No, en realidad no hay dos crisis, pero a efectos de análisis deberíamos considerar dos crisis (alguno dirá que hasta tres considerando la del petróleo): la financiera y la inmobiliaria. A estas alturas, al menos en España, la inmobiliaria ya representa claramente la crisis de la economía real en su conjunto, que se retroalimenta de la crisis financiera por las restricciones de crédito. ¿Y por qué hago esta obvia aclaración? Porque la crisis que más afecta a los ciudadanos ahora mismo es la real, y curiosamente toda la atención (de los políticos, de la bolsa) está centrada en la financiera, al extremo que pareciera que no estamos destruyendo empleo al mayor ritmo de la historia de España. En Estados Unidos las bolsas caen por un aumento del paro de 150.000 personas (con un mercado de trabajo 6 o 7 veces mayor al español), y en España las bolsas suben con un aumento del paro de casi 100.000 porque en USA se va a aprobar el flan de Bush (no, no es una errata).

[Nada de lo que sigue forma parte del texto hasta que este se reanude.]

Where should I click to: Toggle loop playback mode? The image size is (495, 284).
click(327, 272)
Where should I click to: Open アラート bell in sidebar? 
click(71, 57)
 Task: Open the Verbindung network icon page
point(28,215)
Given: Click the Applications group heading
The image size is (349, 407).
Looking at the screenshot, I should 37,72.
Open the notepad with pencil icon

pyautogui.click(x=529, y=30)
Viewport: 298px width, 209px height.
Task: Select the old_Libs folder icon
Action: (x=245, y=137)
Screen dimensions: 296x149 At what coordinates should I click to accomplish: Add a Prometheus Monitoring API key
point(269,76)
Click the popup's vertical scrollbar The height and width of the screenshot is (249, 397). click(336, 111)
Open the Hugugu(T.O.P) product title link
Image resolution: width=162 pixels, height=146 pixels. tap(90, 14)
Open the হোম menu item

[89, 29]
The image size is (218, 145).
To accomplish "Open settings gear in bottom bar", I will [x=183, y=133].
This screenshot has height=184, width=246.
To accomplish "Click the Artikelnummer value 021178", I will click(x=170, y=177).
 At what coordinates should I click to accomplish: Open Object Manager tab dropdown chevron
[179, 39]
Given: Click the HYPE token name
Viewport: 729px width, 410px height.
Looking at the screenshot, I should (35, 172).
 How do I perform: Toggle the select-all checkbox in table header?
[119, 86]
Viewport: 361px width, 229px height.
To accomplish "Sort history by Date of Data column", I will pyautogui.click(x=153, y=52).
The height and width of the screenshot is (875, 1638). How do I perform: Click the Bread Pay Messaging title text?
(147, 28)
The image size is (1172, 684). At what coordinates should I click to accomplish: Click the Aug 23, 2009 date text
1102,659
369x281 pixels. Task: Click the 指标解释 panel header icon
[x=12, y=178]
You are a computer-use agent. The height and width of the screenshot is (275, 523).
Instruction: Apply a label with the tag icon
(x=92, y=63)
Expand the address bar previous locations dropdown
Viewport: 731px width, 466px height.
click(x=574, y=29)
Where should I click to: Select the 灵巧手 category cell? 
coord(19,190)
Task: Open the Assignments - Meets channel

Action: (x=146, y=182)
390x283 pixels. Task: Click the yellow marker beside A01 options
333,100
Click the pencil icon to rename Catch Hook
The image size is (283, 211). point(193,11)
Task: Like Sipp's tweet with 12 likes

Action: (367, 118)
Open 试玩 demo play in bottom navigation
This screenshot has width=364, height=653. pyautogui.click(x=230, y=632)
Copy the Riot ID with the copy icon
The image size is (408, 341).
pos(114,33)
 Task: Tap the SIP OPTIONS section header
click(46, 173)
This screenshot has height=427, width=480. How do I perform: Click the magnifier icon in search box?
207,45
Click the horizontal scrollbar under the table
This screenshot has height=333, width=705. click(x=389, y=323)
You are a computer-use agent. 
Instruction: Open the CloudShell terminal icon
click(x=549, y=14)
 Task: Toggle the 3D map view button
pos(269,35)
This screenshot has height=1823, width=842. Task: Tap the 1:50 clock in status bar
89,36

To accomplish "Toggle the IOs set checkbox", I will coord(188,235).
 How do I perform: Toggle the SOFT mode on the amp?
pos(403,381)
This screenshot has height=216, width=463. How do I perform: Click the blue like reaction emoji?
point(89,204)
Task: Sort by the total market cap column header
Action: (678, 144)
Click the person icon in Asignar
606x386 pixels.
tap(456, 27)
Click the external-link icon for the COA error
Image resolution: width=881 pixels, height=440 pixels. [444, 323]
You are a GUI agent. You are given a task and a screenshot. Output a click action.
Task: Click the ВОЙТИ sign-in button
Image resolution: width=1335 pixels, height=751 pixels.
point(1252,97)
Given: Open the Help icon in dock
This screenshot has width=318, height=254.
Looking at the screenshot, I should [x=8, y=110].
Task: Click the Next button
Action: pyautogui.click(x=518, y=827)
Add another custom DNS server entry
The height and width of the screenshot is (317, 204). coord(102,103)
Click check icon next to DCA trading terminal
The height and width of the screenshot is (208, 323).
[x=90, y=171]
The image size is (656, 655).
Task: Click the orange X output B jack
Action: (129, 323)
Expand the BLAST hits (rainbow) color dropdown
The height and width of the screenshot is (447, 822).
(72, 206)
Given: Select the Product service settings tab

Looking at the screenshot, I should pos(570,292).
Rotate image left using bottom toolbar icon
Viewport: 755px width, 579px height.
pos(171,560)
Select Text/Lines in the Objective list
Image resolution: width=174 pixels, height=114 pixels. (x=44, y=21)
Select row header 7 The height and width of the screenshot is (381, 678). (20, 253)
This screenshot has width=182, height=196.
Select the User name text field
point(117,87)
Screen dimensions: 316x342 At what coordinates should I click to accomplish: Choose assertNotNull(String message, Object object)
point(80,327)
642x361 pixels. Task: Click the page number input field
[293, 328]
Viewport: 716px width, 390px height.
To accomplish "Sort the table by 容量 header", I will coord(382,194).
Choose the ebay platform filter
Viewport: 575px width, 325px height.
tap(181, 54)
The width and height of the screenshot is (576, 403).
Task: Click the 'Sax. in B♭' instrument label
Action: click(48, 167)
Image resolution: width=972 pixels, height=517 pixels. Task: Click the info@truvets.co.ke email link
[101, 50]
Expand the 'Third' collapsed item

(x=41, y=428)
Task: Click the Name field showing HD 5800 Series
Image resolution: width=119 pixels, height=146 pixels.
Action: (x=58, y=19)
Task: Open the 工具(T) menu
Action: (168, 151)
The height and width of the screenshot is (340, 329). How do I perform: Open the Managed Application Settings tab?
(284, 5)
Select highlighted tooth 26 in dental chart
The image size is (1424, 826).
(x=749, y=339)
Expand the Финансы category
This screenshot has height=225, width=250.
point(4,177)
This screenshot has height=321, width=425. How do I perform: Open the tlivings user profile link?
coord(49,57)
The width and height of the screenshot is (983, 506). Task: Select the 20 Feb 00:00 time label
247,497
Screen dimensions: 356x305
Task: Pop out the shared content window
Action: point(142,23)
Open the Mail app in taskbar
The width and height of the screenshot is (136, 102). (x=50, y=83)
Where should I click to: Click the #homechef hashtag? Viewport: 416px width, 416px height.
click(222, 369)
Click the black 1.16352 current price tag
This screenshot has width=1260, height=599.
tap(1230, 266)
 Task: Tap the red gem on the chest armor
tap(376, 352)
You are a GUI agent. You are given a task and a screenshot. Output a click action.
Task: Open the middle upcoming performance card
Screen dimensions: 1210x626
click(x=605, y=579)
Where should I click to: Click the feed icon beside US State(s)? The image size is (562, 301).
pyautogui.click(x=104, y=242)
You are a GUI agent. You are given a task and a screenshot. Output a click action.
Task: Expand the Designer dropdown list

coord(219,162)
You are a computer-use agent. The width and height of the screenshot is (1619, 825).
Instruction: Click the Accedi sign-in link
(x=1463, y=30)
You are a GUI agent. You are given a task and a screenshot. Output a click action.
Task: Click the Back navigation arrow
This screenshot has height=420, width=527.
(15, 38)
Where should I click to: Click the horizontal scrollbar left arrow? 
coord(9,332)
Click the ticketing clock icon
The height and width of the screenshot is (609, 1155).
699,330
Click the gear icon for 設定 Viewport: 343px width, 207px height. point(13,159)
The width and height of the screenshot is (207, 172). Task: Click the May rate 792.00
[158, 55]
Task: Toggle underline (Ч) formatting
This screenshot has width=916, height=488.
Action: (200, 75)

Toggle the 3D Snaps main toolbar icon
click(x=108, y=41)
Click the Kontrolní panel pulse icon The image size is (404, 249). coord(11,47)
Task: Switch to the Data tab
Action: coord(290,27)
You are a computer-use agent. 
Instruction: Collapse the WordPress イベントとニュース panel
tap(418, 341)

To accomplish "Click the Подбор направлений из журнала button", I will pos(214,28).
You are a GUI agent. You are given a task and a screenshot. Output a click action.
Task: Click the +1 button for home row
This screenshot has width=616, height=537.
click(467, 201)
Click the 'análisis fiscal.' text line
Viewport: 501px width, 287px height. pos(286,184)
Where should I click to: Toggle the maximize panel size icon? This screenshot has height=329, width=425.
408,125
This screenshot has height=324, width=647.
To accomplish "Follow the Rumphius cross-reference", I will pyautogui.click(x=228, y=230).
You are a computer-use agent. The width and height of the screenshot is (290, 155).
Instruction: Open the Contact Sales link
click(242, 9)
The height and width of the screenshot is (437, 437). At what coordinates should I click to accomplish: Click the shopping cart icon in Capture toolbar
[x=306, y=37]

Los políticos: los de un partido están empeñados en echarle la culpa de todo a Bush, Aznar (y la guerra de Iraq… ¿?), y oyéndoles casi pareciera que en España en los últimos cuatro años y medio haya gobernado Poncio Pilatos lavándose las manos de todo. Porque aquí, con crisis financiera o sin ella, estábamos abocados a una crisis económica terrible precisamente por la dejación de los últimos gobiernos, de uno u otro color, que se frotaban las manos mientras las recaudaciones crecían espectacularmente y ahora le echan las culpas de lo que pasa… a Bush. Que sí, que Bush es más malo que la peste, pero en este país gobierna (o no) otro individuo. Los del otro partido, con su habitual carajal mental, no son capaces de explicar las diferencias entre las dos crisis, pese a que en las líneas de acción parece que lo tienen claro: apoyo al gobierno en la crisis financiera (si les dejan, que esa es otra), y caña en la crisis real, donde el gobierno está haciendo más bien poco. El problema es que conforme amaine la primera empeorará la segunda, y el horizonte temporal de esta crisis se alarga cada día que pasa.



Sin saber nada de economia (dos y dos son cuatro…)lo que si estoy viendo con una claridad rotunda es la ceremonia de la confusión: se confunde todo, y hasta la propia confusión hay que embarullarla.
Pienso que no es una crisis económica, es una crisis de sistema: la socialdemocracia ha alcanzado su máxima entropía y estalla, esperando ver que viene “despues” se monta confusión y barullo cada cual intentando mantenerse en sus posiciones.